While the show certainly has a loyal fanbase, Dark Shadows isn't quite as universally well-known as the last story Depp and Burton brought to the big screen, 2010's Alice in Wonderland. However, both Burton and Depp proclaim to be huge fans of the series, which unlike the seeming omnipresence of vampires in movies and TV series today, was one of its kind at the time. During the press conference for the movie this weekend at the SLS Hotel in Beverly Hills, Burton said it was actually Depp who instigated the big adaptation of Dark Shadows.
"We've talked about [Dark Shadows] I think for many years, but I think this is the first project that I ever remember for Johnny, where you sort of said — I think he wanted to play this ever since you were a little boy," Burton said to Depp. "Just a wee tyke," Depp responded.
Burton continued: "But, I mean, it's one of those kind of things where, the show had a lot of impact — I mean, for some of us — Johnny, Michelle [Pfeiffer], and I were kind of, there at the time when it came out.
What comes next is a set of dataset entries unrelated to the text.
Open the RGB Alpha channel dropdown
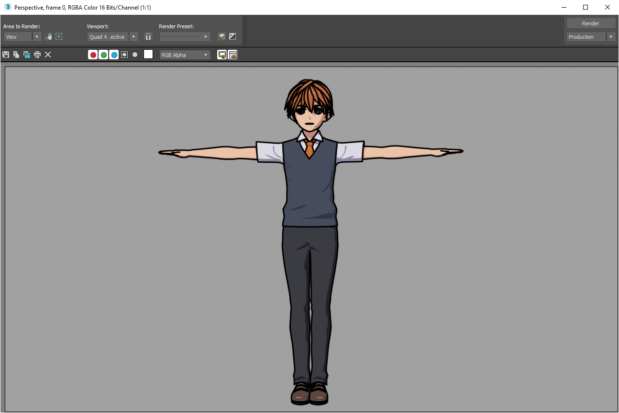Viewport: 619px width, 413px height. point(185,55)
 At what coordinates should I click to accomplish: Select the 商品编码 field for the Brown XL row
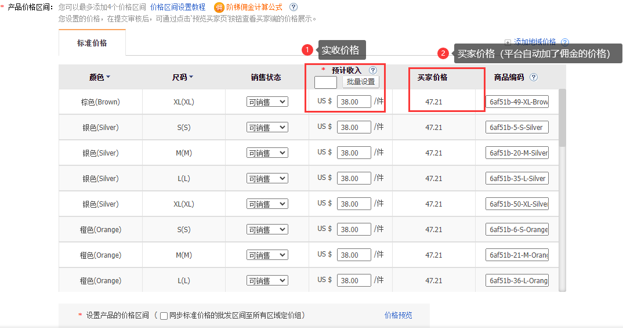(517, 101)
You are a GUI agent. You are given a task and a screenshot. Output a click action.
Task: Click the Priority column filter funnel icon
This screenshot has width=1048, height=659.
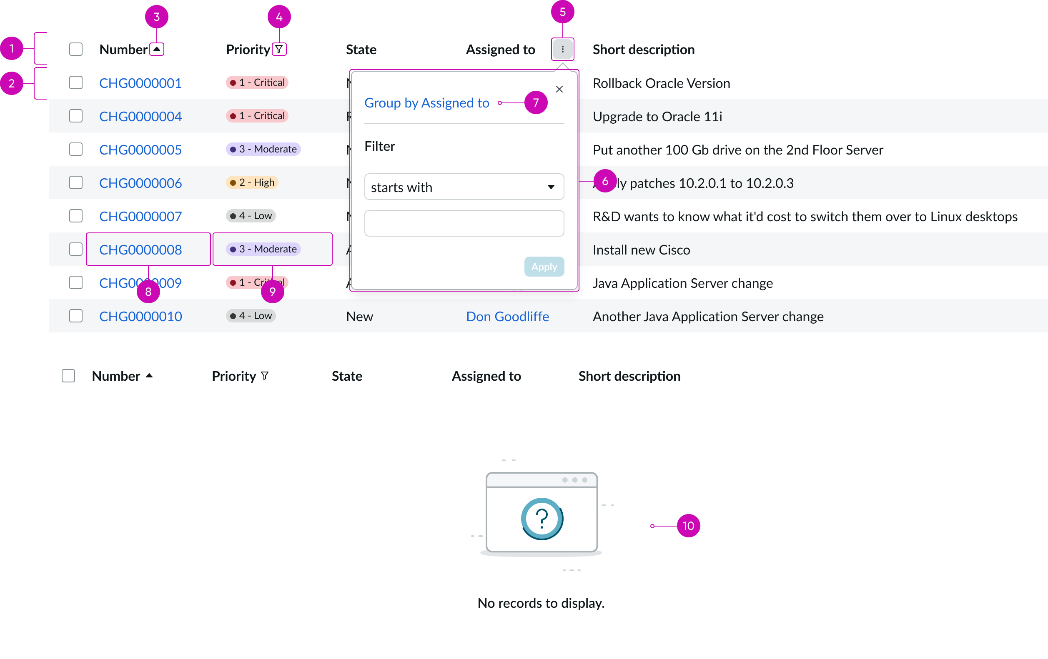(279, 49)
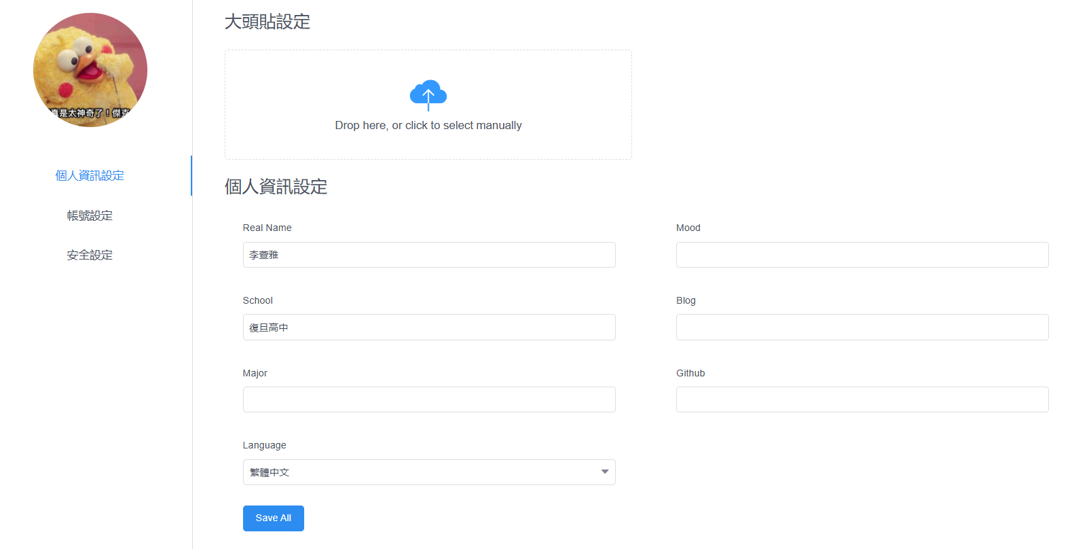This screenshot has height=549, width=1070.
Task: Open the Language dropdown showing 繁體中文
Action: [421, 472]
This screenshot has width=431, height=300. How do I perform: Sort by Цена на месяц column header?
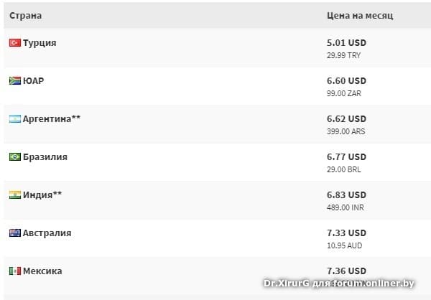coord(360,15)
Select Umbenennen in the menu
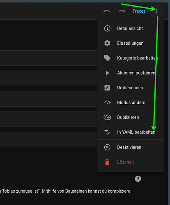 pos(131,88)
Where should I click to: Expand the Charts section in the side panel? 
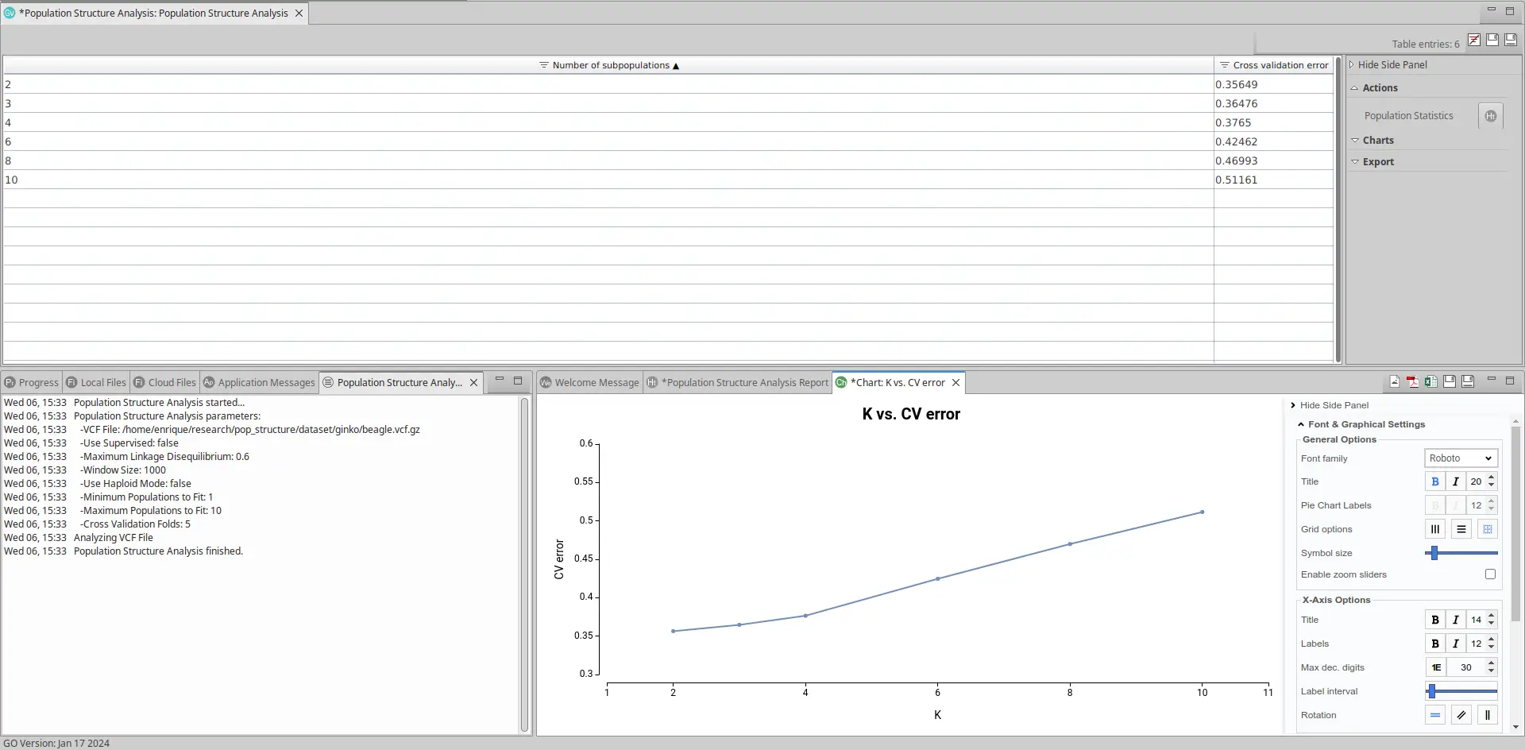pos(1378,141)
We just recall it being a very strong, interesting property."
Obviously a cult classic, the Dark Shadows TV show is likely a mystery amongst the 'tweens that created a hysteria over the Twilight franchise, but Depp said that the genesis of the movie was, in a way, a reaction to the current state of vampire cinema.
As a fan of the show, as Tim already said, our initial conversation — I think it was during Sweeney Todd — where I just blurted out, just in mid-conversation, "We should do a vampire movie together where you actually have a vampire that looks like a vampire." And, you know, Dark Shadows was kind of looming on the periphery, and then Tim and I started talking about it and how it should be shaped and [screenwriter] Seth [Grahame-Smith] came on board and three of us just riffed, you know, really. Just one thing led to another, and it basically dictated to us what it wanted to be in a sense with Tim in the forefront, leading the troops.
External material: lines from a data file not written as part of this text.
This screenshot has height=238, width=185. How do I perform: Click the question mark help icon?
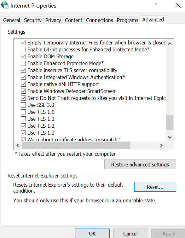[156, 5]
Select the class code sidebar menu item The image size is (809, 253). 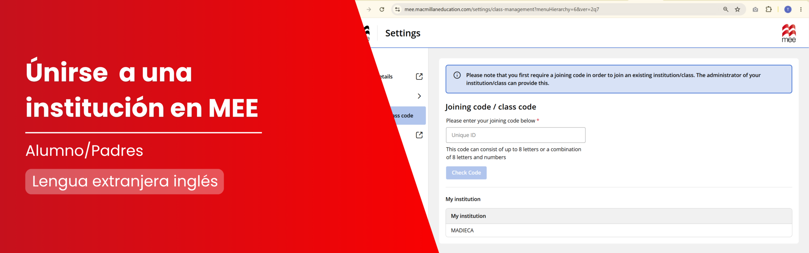click(x=408, y=116)
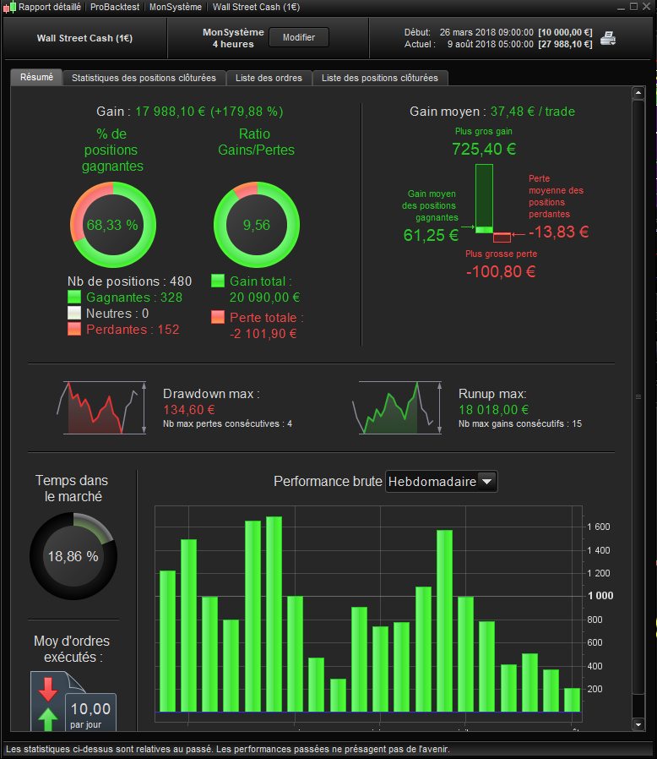Click the dropdown arrow next to Hebdomadaire
Viewport: 657px width, 759px height.
tap(486, 482)
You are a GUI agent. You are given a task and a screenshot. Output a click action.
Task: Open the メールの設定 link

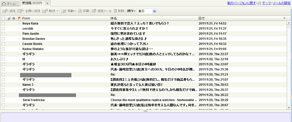point(282,3)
Depp would later go even further, stating that Dark Shadows was "a kind of rebellion against vampires that look like, you know, underwear models," particularly with the look of Depp's Barnabas, all sickly pale, with extended fingers and lack of a moonlit, um, sparkle. Still, Depp admitted that he understood the "erotic nature" of vampires, even if he'd rather concentrate on Barnabas and the 200-year gap between his era and the one he is eventually unleashed in.
It's a strange thing because, as a child, I certainly had a fascination with monsters and vampires, as did Tim, and there's this darkness, this mystery, this intrigue. And then, as you get older, you know, you recognize this erotic nature of the vampire, the idea of the undead. What was most interesting, in terms of Barnabas, was to make that guy, that vampire — clearly a vampire — fit back into this odd society and this dysfunctional family and I think [Burton] did it rather seamlessly.
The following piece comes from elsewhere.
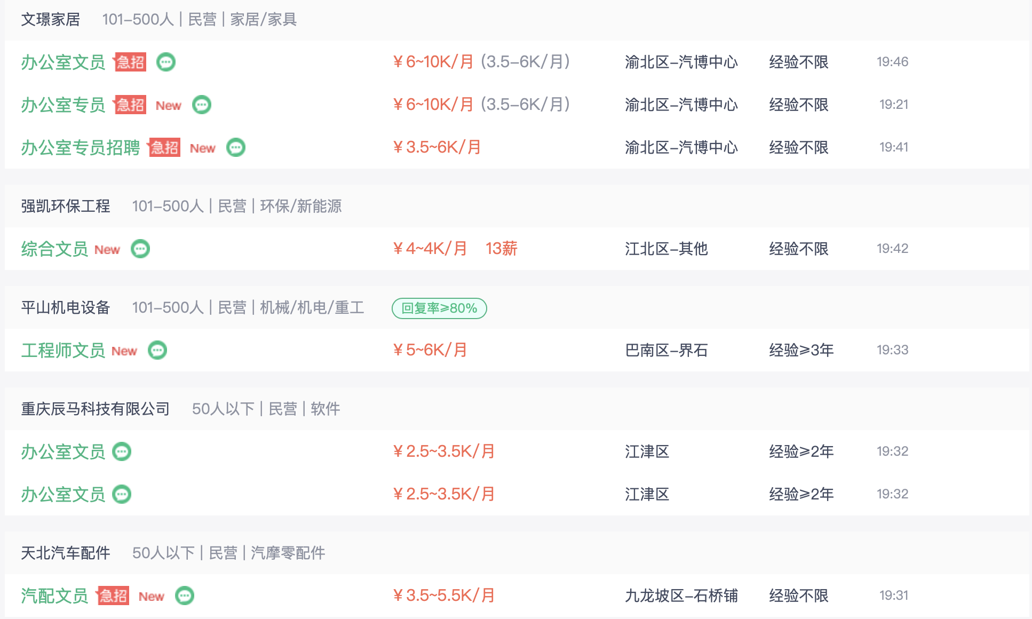Click the 回复率≥80% badge
Image resolution: width=1032 pixels, height=619 pixels.
coord(439,308)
Depp does get his vampire moments, such as his first kill, revealed in a recent Dark Shadows TV spot, where Barnabas takes out his hunger on a construction worker ("You know, I felt like I was biting one of the Village People," Depp joked). However, Dark Shadows isn't about exploiting a Romeo and Juliet scenario about young love between vampires and humans (Burton's already explored forbidden love in Edward Scissorhands, after all), but a story about a family united by a distant, awkward relative who just happens to be a vampire.
Considering Burton's penchant for using unlikely characters in order to tell stories about human relationships, and Depp's ability to make eccentric characters feel like real people, perhaps Dark Shadows isn't such a risk after all.